### Stored records ###

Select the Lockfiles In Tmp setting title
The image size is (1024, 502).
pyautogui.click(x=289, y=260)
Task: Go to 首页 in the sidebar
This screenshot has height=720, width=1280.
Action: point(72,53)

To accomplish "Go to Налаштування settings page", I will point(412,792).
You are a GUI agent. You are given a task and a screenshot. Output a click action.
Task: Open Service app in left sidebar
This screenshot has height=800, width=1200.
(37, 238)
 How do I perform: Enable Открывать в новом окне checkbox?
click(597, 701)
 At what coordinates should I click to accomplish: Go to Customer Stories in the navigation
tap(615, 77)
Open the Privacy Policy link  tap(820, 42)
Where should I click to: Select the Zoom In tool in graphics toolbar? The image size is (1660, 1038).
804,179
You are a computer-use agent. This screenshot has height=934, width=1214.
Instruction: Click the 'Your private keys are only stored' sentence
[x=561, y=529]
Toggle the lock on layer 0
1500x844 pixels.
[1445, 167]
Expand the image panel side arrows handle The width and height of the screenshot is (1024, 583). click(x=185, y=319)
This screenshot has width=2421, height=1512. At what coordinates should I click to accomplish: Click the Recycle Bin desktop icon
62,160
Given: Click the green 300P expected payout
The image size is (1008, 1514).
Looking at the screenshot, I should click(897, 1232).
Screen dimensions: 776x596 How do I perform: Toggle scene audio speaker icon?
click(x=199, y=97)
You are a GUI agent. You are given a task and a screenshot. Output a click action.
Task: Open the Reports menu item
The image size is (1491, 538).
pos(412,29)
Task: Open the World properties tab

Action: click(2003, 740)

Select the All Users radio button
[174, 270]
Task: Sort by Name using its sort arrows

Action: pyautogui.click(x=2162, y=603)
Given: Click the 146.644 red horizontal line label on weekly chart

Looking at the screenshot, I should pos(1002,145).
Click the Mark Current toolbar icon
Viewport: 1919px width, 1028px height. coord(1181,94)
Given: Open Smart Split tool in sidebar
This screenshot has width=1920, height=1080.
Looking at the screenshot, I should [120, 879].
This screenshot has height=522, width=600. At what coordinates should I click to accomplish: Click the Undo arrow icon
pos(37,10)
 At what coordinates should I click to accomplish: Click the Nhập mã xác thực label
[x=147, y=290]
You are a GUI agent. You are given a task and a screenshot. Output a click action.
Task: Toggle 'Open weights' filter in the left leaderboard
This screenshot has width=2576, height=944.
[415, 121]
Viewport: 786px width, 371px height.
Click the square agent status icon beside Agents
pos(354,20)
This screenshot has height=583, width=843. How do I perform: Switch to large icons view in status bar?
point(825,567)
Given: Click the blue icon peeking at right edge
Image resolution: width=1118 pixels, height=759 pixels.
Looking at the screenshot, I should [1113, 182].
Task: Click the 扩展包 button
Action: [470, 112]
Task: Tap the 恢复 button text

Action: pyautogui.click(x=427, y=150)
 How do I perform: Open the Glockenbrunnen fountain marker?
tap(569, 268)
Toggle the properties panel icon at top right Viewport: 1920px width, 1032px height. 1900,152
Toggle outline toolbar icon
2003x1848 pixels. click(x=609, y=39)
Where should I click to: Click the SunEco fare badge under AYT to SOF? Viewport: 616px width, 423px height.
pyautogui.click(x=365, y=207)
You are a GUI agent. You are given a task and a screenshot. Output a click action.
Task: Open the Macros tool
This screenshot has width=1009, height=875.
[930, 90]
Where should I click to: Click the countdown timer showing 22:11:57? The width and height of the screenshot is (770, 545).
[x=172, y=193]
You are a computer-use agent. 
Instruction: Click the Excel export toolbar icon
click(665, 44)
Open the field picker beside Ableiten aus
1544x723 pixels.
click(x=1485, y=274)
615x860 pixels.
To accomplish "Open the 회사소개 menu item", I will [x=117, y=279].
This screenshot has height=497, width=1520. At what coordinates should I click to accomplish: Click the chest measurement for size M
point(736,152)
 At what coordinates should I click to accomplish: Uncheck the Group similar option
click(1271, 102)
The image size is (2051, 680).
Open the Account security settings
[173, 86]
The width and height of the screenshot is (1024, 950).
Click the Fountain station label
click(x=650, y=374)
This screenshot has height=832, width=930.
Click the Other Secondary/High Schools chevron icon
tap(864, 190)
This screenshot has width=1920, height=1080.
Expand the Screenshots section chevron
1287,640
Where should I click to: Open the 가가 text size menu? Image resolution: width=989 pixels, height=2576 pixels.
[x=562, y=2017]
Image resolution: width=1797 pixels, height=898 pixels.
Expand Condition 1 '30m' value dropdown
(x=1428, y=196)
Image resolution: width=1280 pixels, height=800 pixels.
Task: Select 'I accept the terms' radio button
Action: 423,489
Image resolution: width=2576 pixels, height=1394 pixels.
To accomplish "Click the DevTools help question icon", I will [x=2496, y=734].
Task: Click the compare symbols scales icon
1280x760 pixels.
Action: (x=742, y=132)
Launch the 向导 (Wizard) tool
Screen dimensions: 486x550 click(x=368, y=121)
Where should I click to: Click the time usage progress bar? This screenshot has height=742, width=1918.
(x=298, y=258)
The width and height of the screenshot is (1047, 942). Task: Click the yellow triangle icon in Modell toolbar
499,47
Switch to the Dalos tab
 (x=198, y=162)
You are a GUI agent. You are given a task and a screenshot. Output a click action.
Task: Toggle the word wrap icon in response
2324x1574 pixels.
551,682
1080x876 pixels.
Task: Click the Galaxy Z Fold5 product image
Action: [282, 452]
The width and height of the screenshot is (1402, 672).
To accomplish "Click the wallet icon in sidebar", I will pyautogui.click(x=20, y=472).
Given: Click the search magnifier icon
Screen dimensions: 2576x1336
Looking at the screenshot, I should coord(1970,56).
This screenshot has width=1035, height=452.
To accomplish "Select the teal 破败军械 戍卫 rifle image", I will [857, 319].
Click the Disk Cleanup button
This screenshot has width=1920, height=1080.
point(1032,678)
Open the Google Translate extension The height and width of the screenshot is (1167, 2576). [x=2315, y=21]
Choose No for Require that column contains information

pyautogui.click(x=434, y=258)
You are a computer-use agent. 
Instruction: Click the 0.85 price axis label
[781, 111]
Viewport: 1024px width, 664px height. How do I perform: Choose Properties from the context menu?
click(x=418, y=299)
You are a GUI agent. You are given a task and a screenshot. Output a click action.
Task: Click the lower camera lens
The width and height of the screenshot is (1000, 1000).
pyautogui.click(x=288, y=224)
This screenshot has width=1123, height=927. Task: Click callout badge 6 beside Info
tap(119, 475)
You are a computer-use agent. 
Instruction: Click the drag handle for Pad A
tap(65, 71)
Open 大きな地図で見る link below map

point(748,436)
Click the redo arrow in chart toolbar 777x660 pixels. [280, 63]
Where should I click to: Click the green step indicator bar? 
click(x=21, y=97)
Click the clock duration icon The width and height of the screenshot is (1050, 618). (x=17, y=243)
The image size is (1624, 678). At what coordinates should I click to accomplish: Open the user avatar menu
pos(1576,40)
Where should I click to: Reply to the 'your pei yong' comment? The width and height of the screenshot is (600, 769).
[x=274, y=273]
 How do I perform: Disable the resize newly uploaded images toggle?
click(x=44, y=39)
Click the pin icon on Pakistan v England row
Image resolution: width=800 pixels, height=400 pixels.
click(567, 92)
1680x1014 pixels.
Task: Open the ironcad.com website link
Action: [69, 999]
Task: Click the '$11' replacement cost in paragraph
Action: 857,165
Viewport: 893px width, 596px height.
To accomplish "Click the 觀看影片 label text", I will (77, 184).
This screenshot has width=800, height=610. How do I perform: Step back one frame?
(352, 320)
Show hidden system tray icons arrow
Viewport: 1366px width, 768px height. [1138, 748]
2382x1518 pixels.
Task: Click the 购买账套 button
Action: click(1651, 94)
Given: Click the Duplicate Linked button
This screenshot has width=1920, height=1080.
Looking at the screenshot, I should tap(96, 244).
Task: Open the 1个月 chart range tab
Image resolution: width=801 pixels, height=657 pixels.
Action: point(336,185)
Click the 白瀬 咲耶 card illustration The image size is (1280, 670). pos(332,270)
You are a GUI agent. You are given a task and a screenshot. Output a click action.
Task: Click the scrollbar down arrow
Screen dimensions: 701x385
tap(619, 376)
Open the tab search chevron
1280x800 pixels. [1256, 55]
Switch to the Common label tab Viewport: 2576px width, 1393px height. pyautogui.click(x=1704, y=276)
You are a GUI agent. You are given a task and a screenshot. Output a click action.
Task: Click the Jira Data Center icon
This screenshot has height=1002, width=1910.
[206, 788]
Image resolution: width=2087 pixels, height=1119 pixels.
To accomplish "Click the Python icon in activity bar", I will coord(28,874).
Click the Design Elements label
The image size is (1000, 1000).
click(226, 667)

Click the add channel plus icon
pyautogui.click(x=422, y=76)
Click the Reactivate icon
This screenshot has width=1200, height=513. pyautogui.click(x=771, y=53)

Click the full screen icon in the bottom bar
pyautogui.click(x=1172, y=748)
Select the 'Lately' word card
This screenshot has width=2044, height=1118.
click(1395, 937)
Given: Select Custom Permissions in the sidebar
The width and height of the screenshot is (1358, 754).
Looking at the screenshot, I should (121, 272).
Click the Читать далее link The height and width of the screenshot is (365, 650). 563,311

###

◆ What the task requires
Return every line from the start of the rows through the line containing "Viewport: 1919px width, 1028px", including that line, reproduced character for character.

◆ Task answer
Select the Lockfiles In Tmp setting title
The image size is (1024, 502).
pyautogui.click(x=289, y=260)
Task: Go to 首页 in the sidebar
This screenshot has height=720, width=1280.
Action: point(72,53)

To accomplish "Go to Налаштування settings page", I will point(412,792).
You are a GUI agent. You are given a task and a screenshot. Output a click action.
Task: Open Service app in left sidebar
This screenshot has height=800, width=1200.
(37, 238)
 How do I perform: Enable Открывать в новом окне checkbox?
click(597, 701)
 At what coordinates should I click to accomplish: Go to Customer Stories in the navigation
tap(615, 77)
Open the Privacy Policy link  tap(820, 42)
Where should I click to: Select the Zoom In tool in graphics toolbar? The image size is (1660, 1038).
804,179
You are a computer-use agent. This screenshot has height=934, width=1214.
Instruction: Click the 'Your private keys are only stored' sentence
[x=561, y=529]
Toggle the lock on layer 0
1500x844 pixels.
[1445, 167]
Expand the image panel side arrows handle The width and height of the screenshot is (1024, 583). click(x=185, y=319)
This screenshot has width=2421, height=1512. At what coordinates should I click to accomplish: Click the Recycle Bin desktop icon
62,160
Given: Click the green 300P expected payout
The image size is (1008, 1514).
Looking at the screenshot, I should click(897, 1232).
Screen dimensions: 776x596 How do I perform: Toggle scene audio speaker icon?
click(x=199, y=97)
You are a GUI agent. You are given a task and a screenshot. Output a click action.
Task: Open the Reports menu item
The image size is (1491, 538).
pos(412,29)
Task: Open the World properties tab

Action: click(2003, 740)

Select the All Users radio button
[174, 270]
Task: Sort by Name using its sort arrows

Action: pyautogui.click(x=2162, y=603)
Given: Click the 146.644 red horizontal line label on weekly chart

Looking at the screenshot, I should pos(1002,145).
Click the Mark Current toolbar icon
Viewport: 1919px width, 1028px height. coord(1181,94)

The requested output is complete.